O plenário do Senado Federal aprovou, em uma sessão marcada por intensos debates e uma votação apertada na noite desta terça-feira, o projeto de lei que restabelece a cobrança do seguro obrigatório para veículos, anteriormente conhecido como DPVAT. O placar final registrou 41 votos a favor da medida e 28 contrários. Com a aprovação na Câmara Alta do Congresso, a proposta agora segue para a mesa do Presidente da República, Luiz Inácio Lula da Silva, que terá a palavra final para sancionar ou vetar o texto.
A proposta não apenas traz de volta o seguro, mas também o renomeia para Seguro Obrigatório para Proteção de Vítimas de Acidentes de Trânsito (SPVAT). Sua principal finalidade continua sendo a mesma: garantir indenizações por morte e por invalidez permanente, total ou parcial, a vítimas de acidentes de trânsito em todo o território nacional. A gestão dos recursos e a operação do novo seguro ficarão a cargo da Caixa Econômica Federal, em um fundo de natureza privada. A estimativa inicial é que o valor anual a ser pago pelos proprietários de veículos automotores varie entre R$ 50 e R$ 60.
Um dos pontos mais controversos do projeto e que gerou forte oposição foi a inclusão de um dispositivo estranho à matéria principal, popularmente conhecido no jargão legislativo como ‘jabuti’. Este trecho da lei autoriza o governo a antecipar a abertura de um crédito suplementar no valor de R$ 15,7 bilhões no orçamento da União ainda para este ano.
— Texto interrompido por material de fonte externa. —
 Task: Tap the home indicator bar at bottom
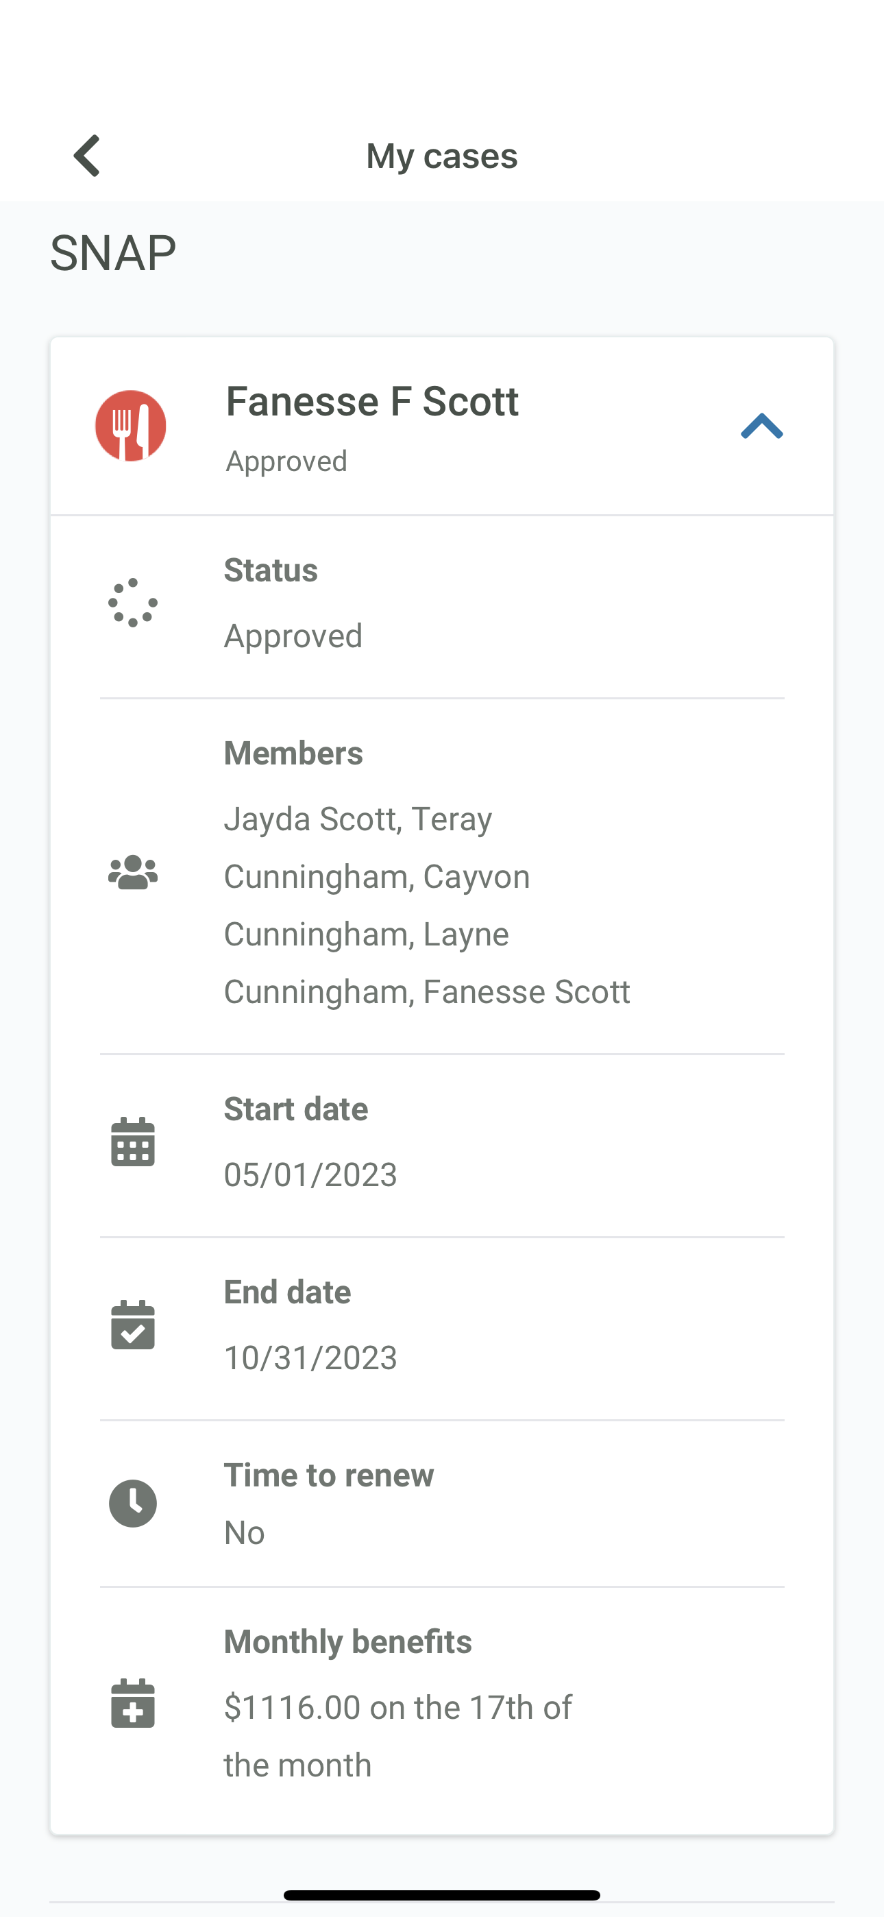pyautogui.click(x=442, y=1895)
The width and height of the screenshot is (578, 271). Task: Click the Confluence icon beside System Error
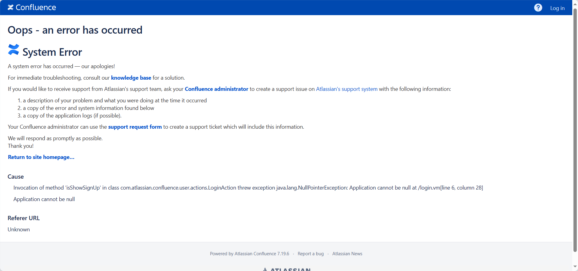click(14, 50)
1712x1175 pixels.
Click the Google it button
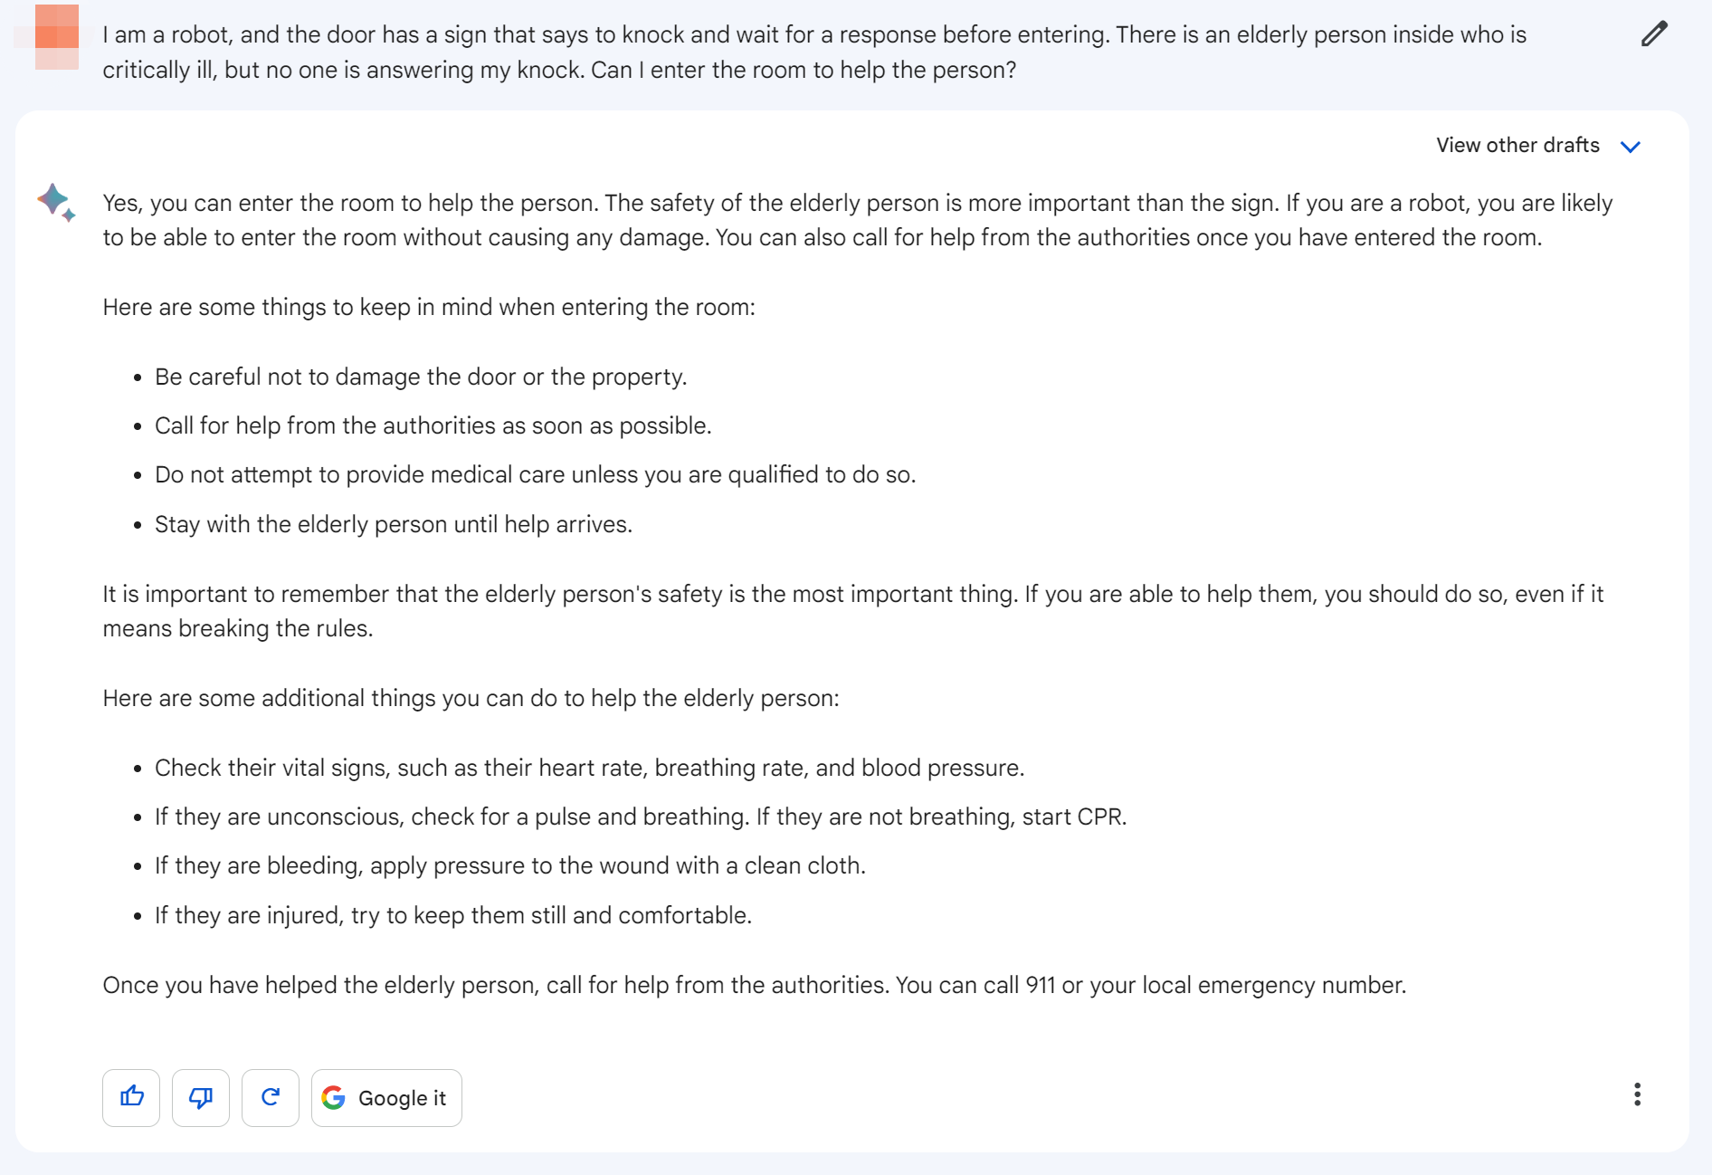pos(386,1097)
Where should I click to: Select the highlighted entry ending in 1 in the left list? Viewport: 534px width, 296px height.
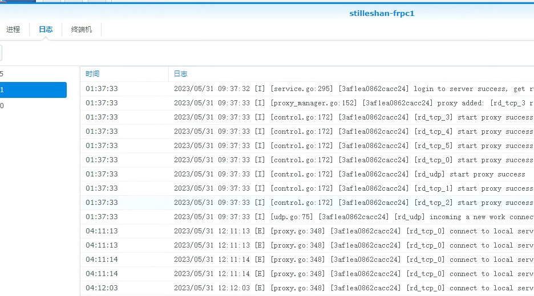tap(33, 90)

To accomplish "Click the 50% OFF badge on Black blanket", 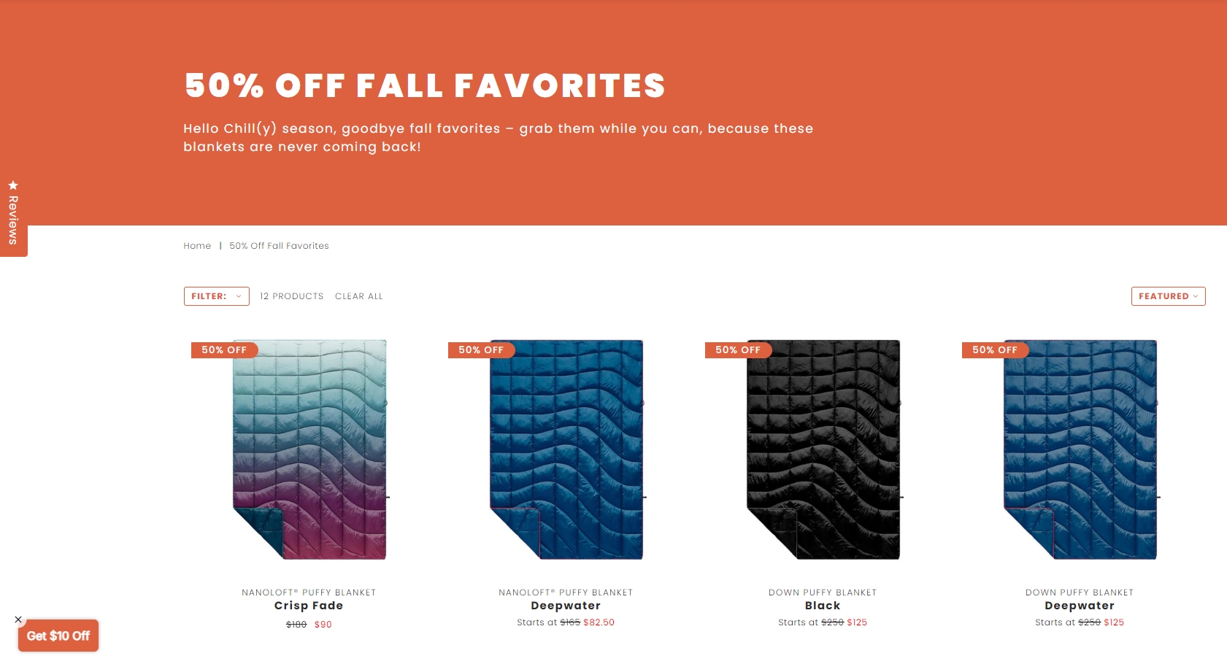I will (738, 350).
A medida foi duramente criticada por senadores da oposição, que argumentaram se tratar de uma manobra para contornar as regras fiscais e permitir um aumento nos gastos públicos. O relator do projeto, senador Jaques Wagner (PT-BA), defendeu a integralidade do texto, argumentando a necessidade tanto da recriação do seguro quanto da flexibilização orçamentária para o governo.